> [What is required]: Repeat the lines from the one containing "Image resolution: width=638" through the last line of the data, exactly, pictures omitted.

(Collected data)
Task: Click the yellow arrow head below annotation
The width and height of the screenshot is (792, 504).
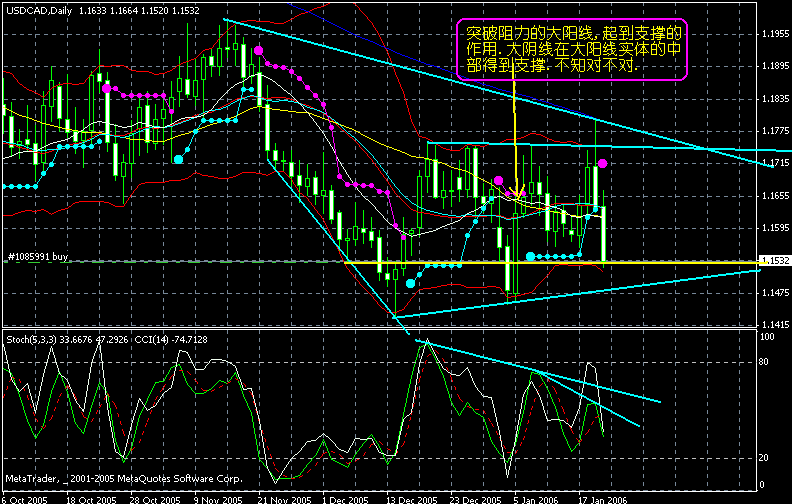Action: pyautogui.click(x=515, y=192)
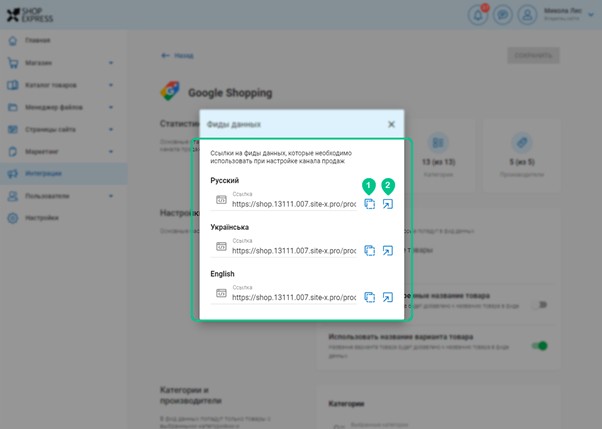Open the notifications bell icon
The height and width of the screenshot is (429, 602).
[477, 15]
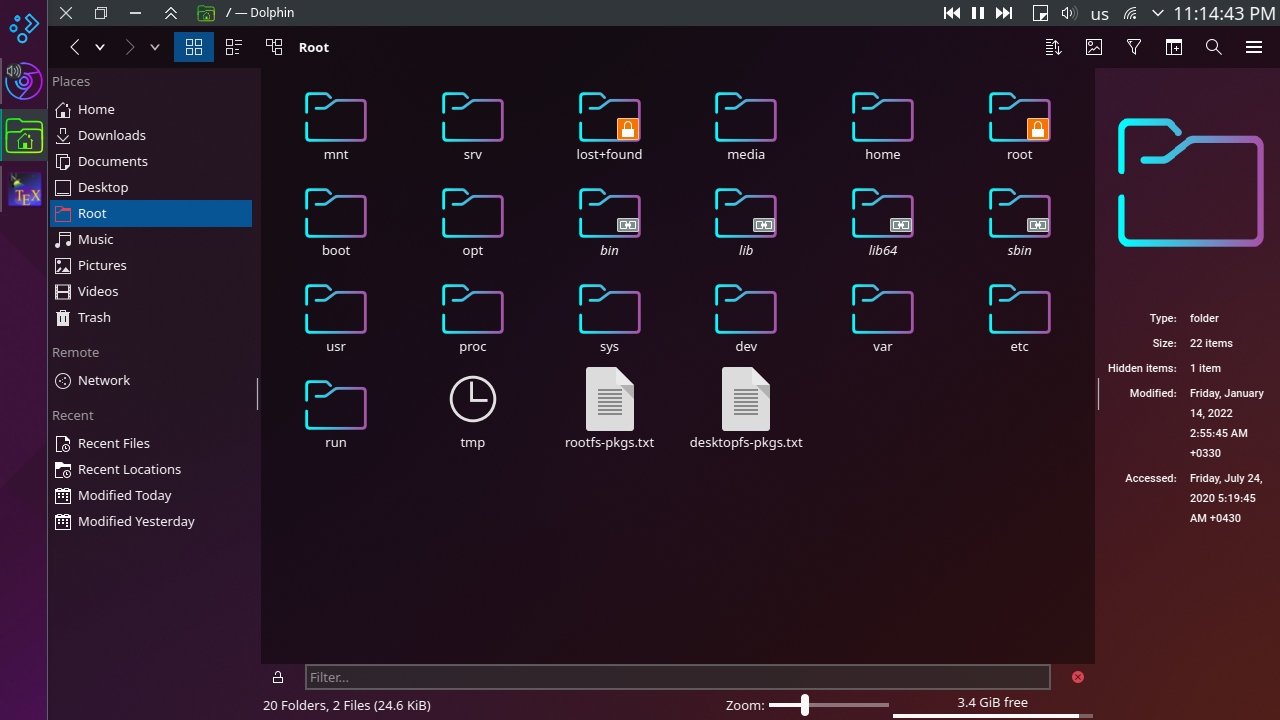The height and width of the screenshot is (720, 1280).
Task: Close the filter bar with red X
Action: pos(1078,677)
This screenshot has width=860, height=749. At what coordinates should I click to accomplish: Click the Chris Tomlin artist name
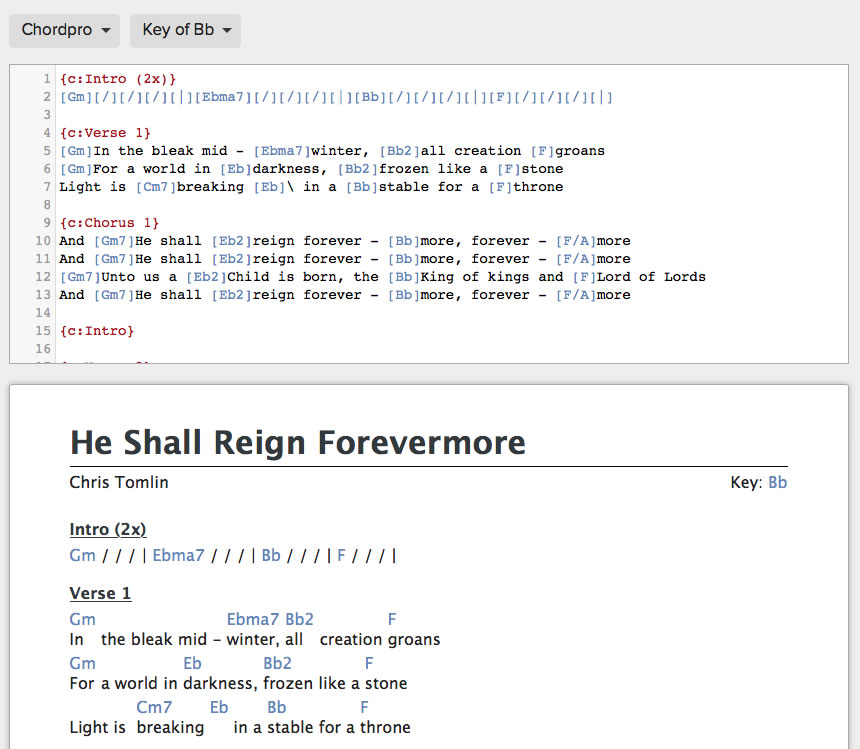click(119, 482)
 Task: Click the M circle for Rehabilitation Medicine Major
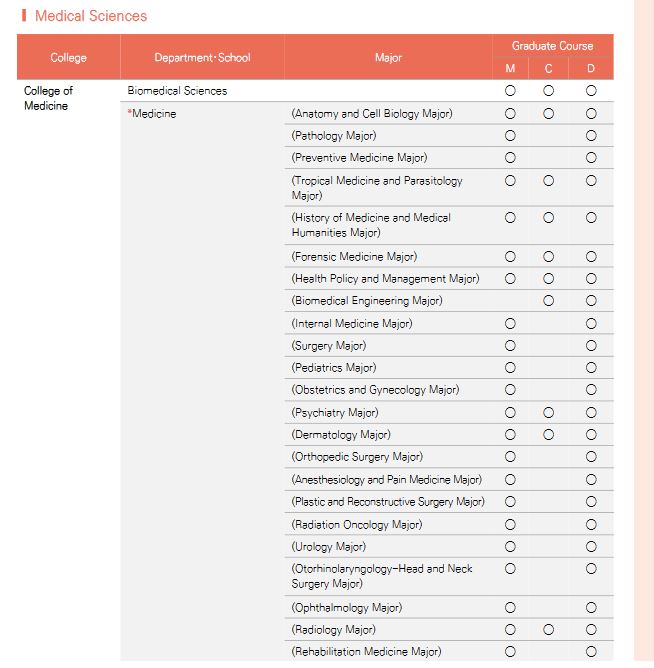[510, 651]
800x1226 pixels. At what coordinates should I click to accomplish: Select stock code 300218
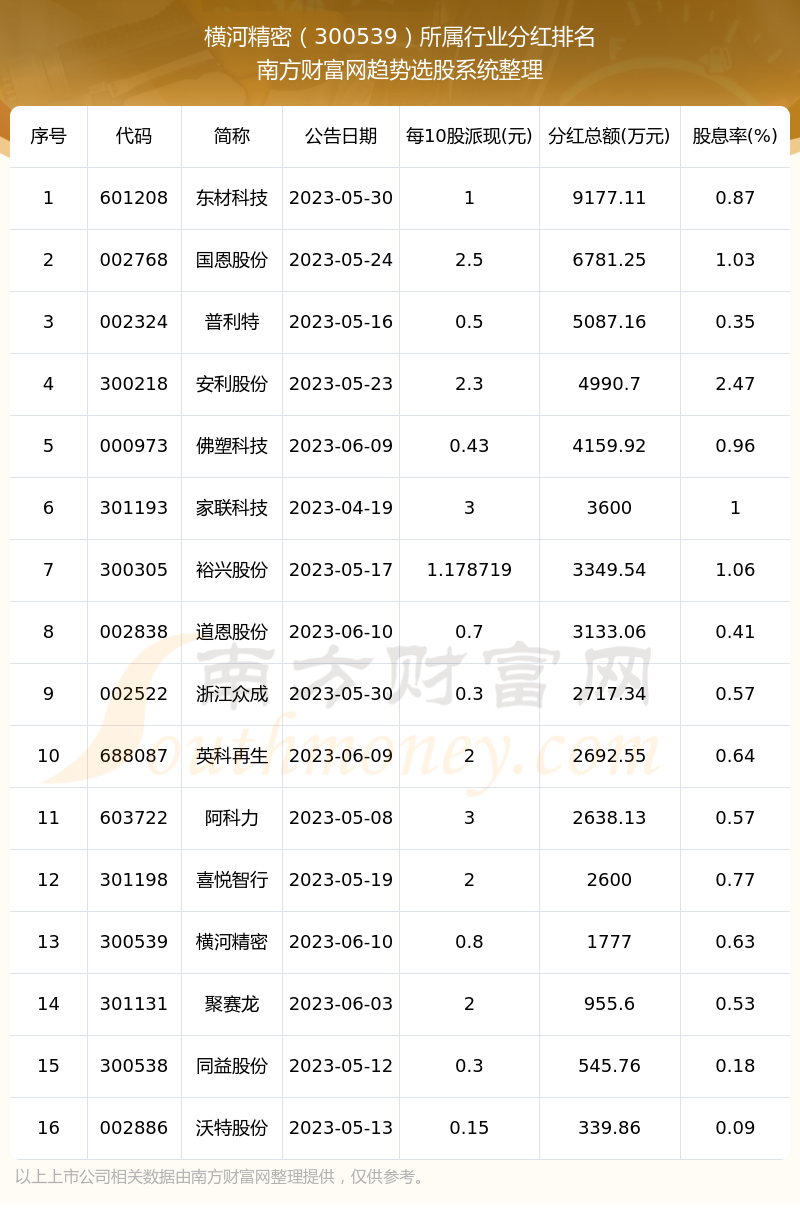pos(134,384)
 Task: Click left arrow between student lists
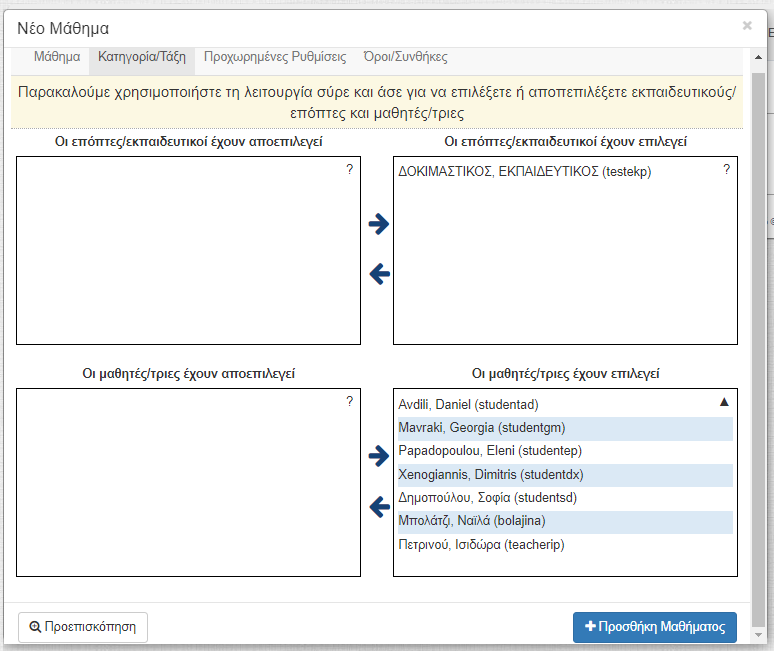[x=380, y=507]
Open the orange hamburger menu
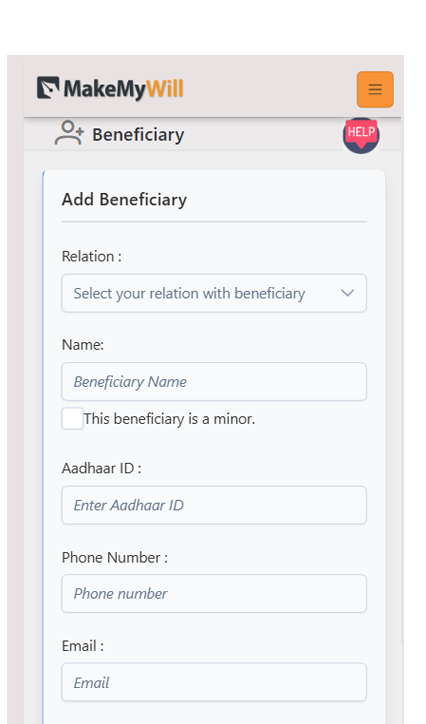Image resolution: width=426 pixels, height=724 pixels. click(x=375, y=89)
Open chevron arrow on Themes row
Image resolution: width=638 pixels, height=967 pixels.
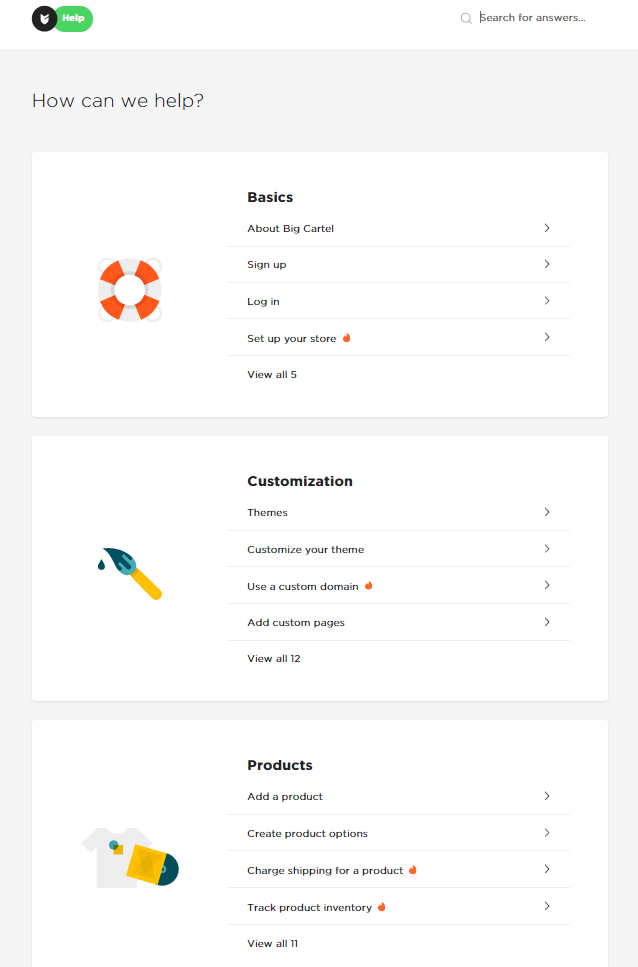coord(547,512)
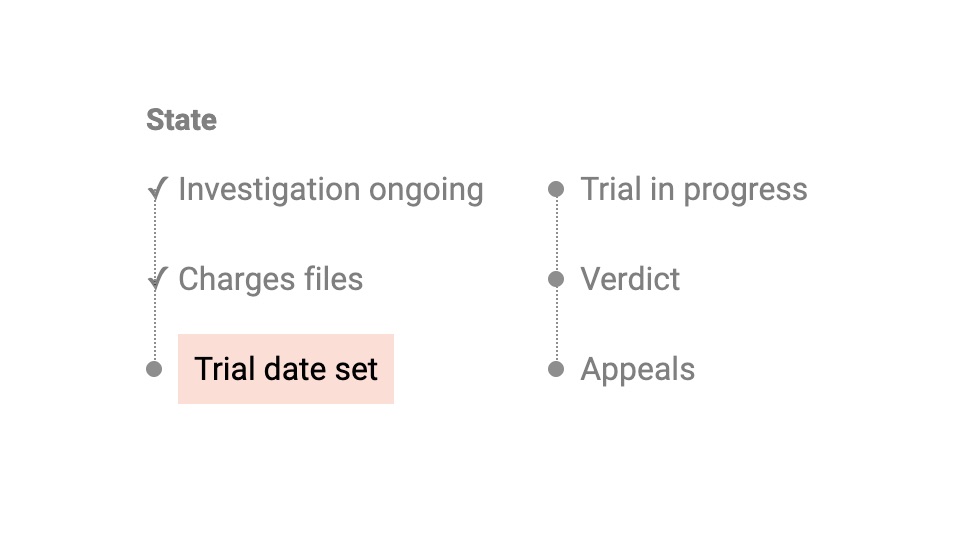Click the bullet dot beside Appeals

(556, 369)
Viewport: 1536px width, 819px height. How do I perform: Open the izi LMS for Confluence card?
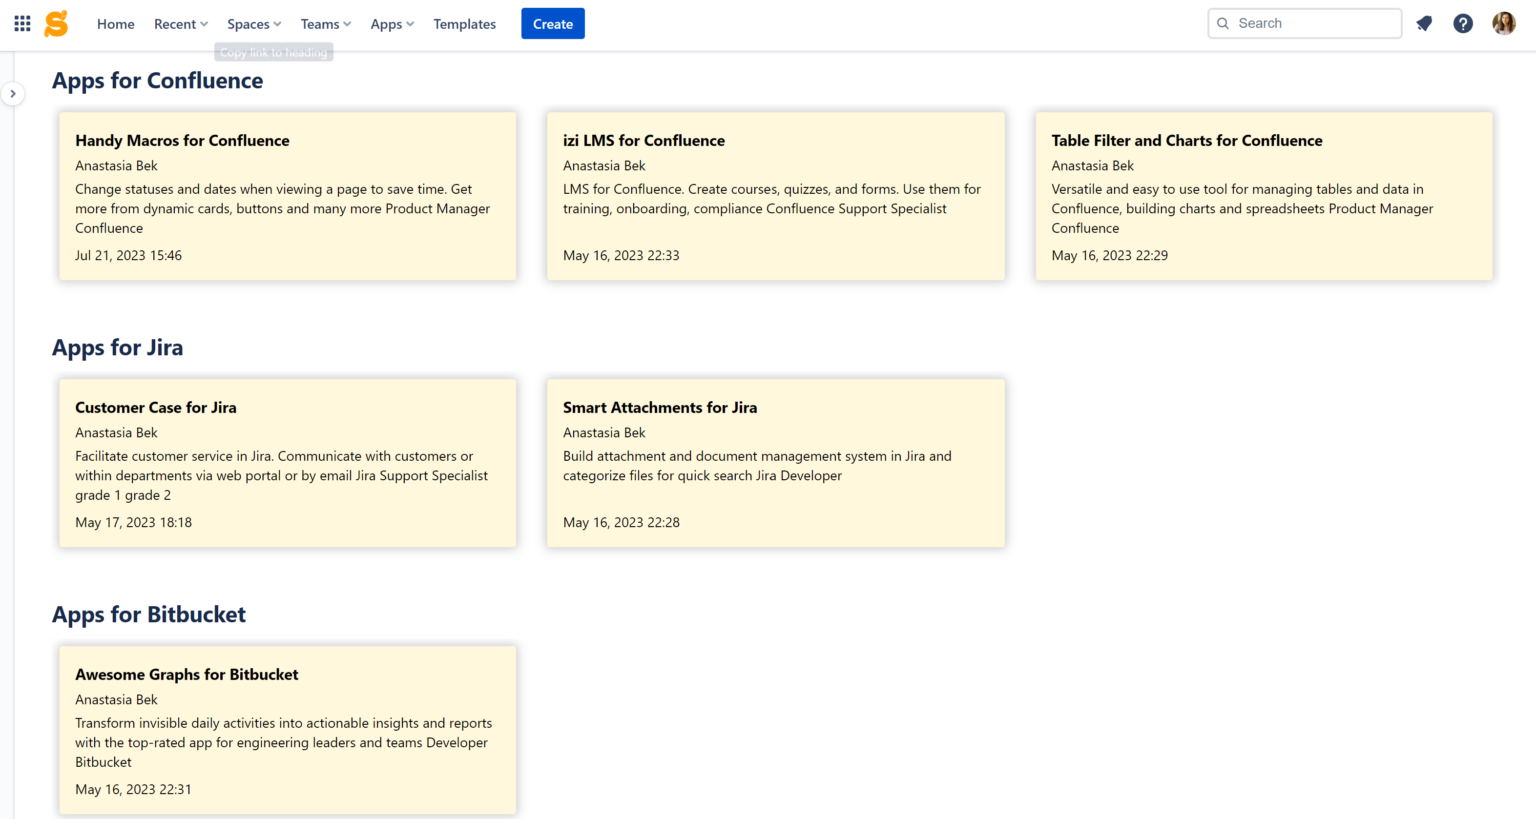[775, 196]
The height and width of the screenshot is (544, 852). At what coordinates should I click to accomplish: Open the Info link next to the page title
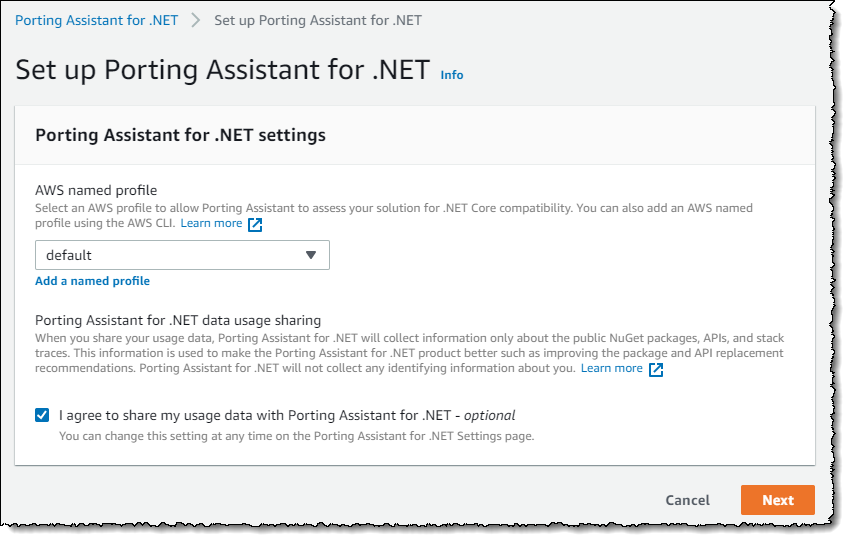(452, 75)
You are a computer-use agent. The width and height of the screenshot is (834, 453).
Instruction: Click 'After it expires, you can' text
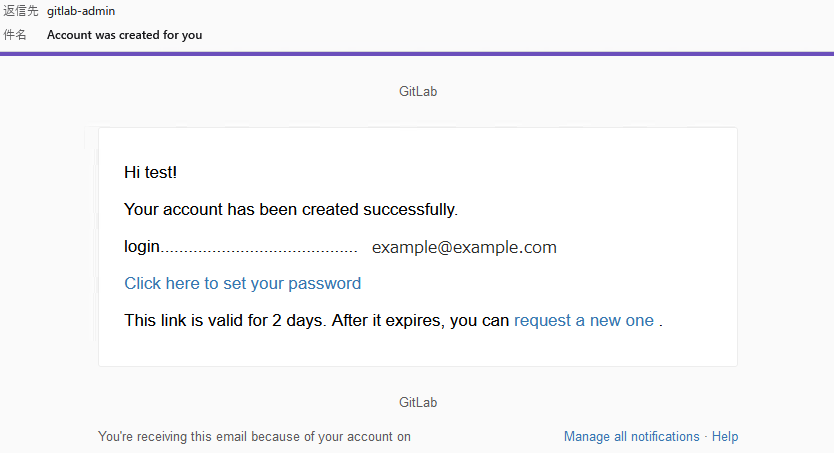point(420,321)
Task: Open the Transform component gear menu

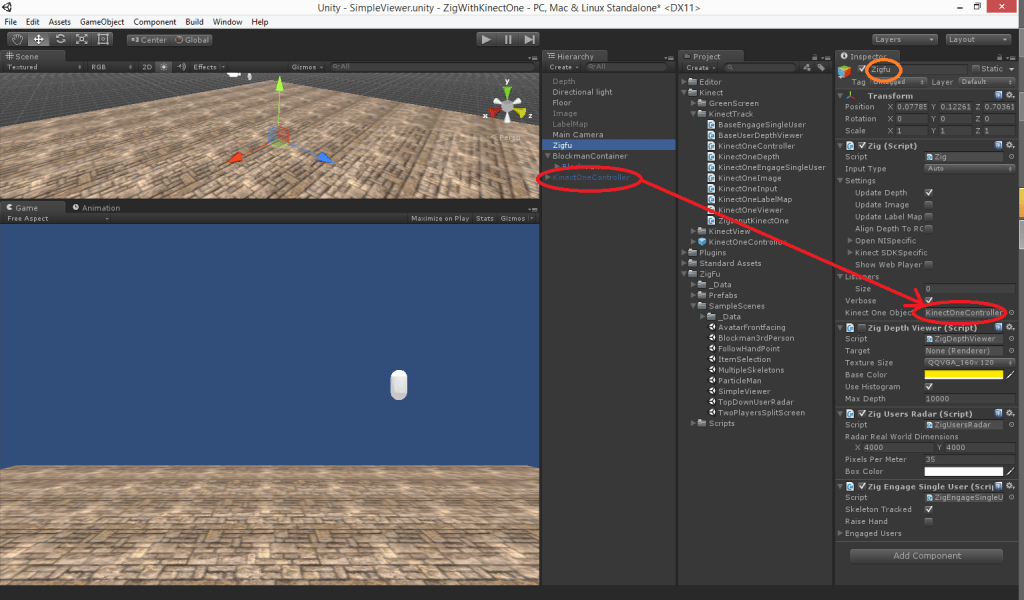Action: click(x=1011, y=95)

> [Output below]:
Image resolution: width=638 pixels, height=967 pixels.
coord(547,512)
Click the bullet dot beside Appeals

(556, 369)
Viewport: 1536px width, 819px height. How do I perform: Open the izi LMS for Confluence card?
[775, 196]
The height and width of the screenshot is (544, 852). At what coordinates should I click to accomplish: Open the Info link next to the page title
(452, 75)
You are a computer-use agent. The width and height of the screenshot is (834, 453).
Instruction: Click 'After it expires, you can' text
point(420,321)
Task: Open the Transform component gear menu

Action: click(x=1011, y=95)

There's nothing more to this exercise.